The Kabi from the Graacher Himmelreich first smells mighty strange directly after opening. But it’s still very young, so that can happen. But then it fades very quickly and what follows is so good that I immediately reorder. The wine is a bit darker in the nose, where dark is wrong, this goes more in the direction of orange, the fruit and not the wine style. In addition, there is also stone and also some herbs. The acidity, however, is brutal. And also brutally beautiful. It’s so fruity that you think you’ve just squeezed limes and lemons directly onto your tongue. We should try using this as a citrus juice substitute in a cocktail. It’s really great. And although the wine is still a bit sweeter with 50 grams of residual sugar, you don’t notice much of it. I already had respect for 2021 at the Mosel and somehow certainly rightly so, but if this is as ripe and fruity as here. Wow is this beautiful.

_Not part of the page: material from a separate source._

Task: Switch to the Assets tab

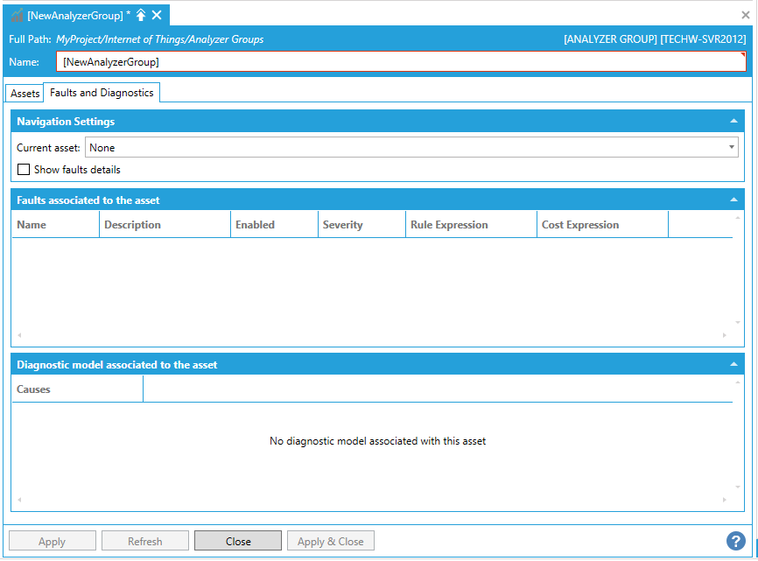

The wine gets more subtle on the nose over the two nights. There is a bit of multivitamin juice and further the orange and now actually seemingly dark minerality. That’s already great how it smells but somehow also a bit indifferent because right now I’m drinking this because of what’s happening on the tongue. There is a bit of lactic in the meantime, but there is also further the lemon and lime party directly on the middle of the tongue. While you’re drinking, the heartburn waves at you from the side, smiling softly, but with one bottle and two drinkers, it might just be okay. I also don’t even want to know how acidic that is analytically when I notice the sugar so little. And fluoride toothpaste is certainly a good idea afterwards too. But boy is that wine amazing right now.